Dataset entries
▼▼▼
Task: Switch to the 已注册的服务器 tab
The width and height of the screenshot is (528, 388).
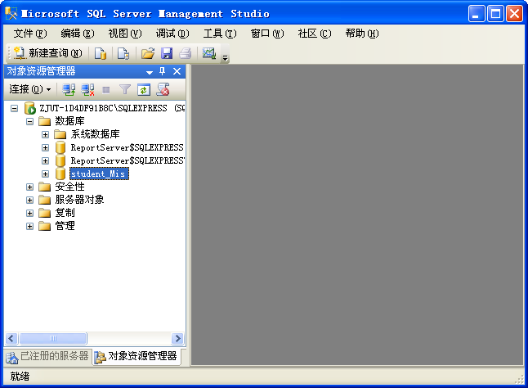Action: tap(47, 357)
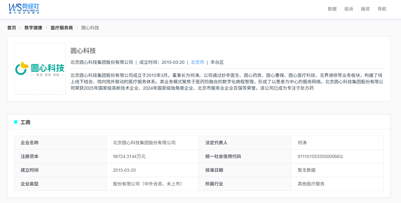Open 医疗服务商 breadcrumb link
The height and width of the screenshot is (203, 401).
click(x=62, y=28)
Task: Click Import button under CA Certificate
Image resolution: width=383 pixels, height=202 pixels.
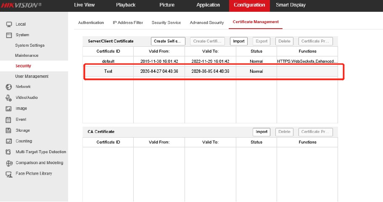Action: click(261, 132)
▲▲▲
> **What is being asked**:
Copy out each line of the records above that includes "Task".

> **Result of this exercise**:
Task: Switch to the 已注册的服务器 tab
Task: Click Import button under CA Certificate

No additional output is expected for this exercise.